Birgit Bessin, inzwischen Bundestagsabgeordnete, postete auf Facebook über die „Fachkräfte des Todes“, die nicht ins Land kommen dürften, und der Landesverband der Jungen Alternative Sachsen schrieb dort über „Ficki Ficki Fachkräfte“. Christina Baum, früher im Bundesvorstand, forderte auf Facebook pauschal: „Moscheen, der Muezzin Ruf oder die Burka haben in Deutschland jedoch nicht zu suchen.“ Diese und viele weitere Zitate belegen nach Ansicht des Verfassungsschutzes: Der Verdacht, die Menschenwürdeverletzungen der AfD seien prägend für die Partei, habe sich bestätigt.
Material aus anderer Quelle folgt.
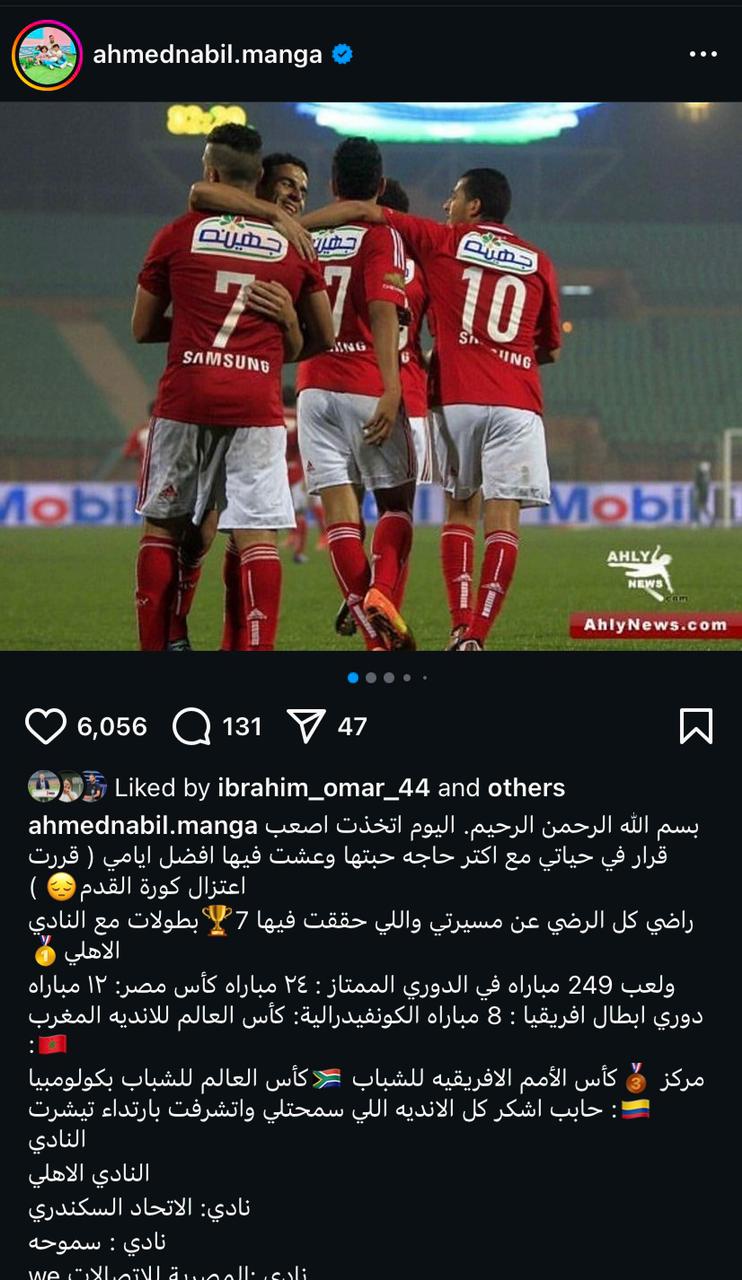Open the ibrahim_omar_44 profile from the Liked by line

(x=323, y=788)
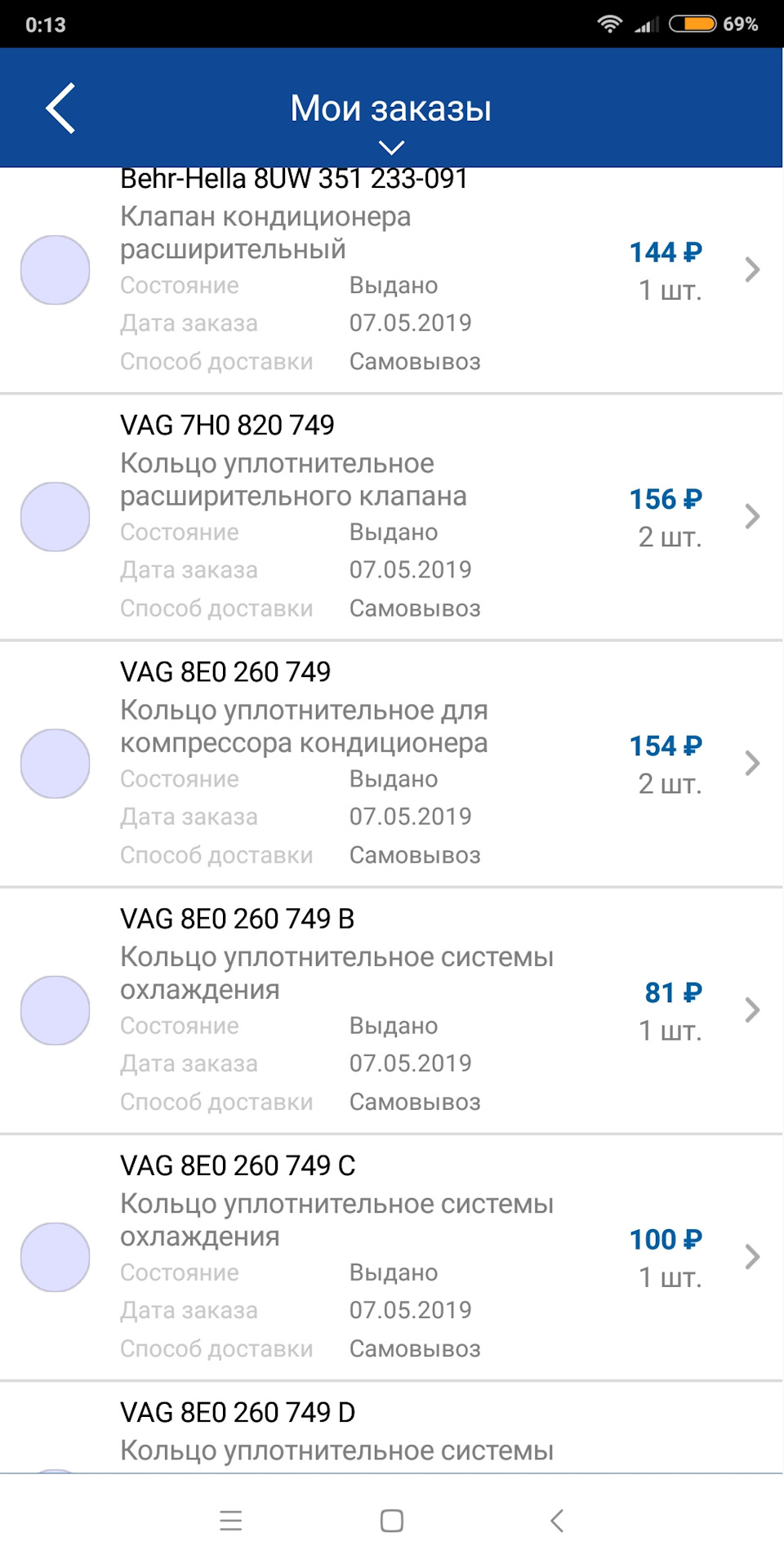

Für die Punkte Demokratieprinzip, Rechtsstaatlichkeitsprinzip und Positionierung zum Nationalsozialismus kommen die Autoren des Gutachtens zu dem Schluss, dass es zwar in allen Kategorien Belege für Verstöße gebe, auf allen Ebenen der Partei. Doch die AfD bleibe aufgrund der Anzahl der Belege Verdachtsfall. Dennoch liefern sie mehr als 160 Seiten Belege: die zu Weihnachten verschickte Propagandapostkarte der Wehrmacht von Ekaterina Gutner aus dem Vorstand des AfD-internen Vereins „Mit Migrationshintergrund“, der SS-Befehl, den man gerahmt in der Wohnung des bayerischen Landtagsabgeordneten Daniel Halemba fand, zum Beispiel. Auch Chrupalla und Weidel werden in den Kapiteln erwähnt.
Die AfD klagt gegen die Hochstufung. In der Klageschrift schreibt ihr Anwalt, die Vorwürfe des Verfassungsschutzes träfen nicht zu. Und selbst, wenn es „einzelne Mitglieder“ gäbe, auf die „einzelne“ Vorwürfe zuträfen, belege das noch nicht die „Prägung“ des Gesamtcharakters der Partei.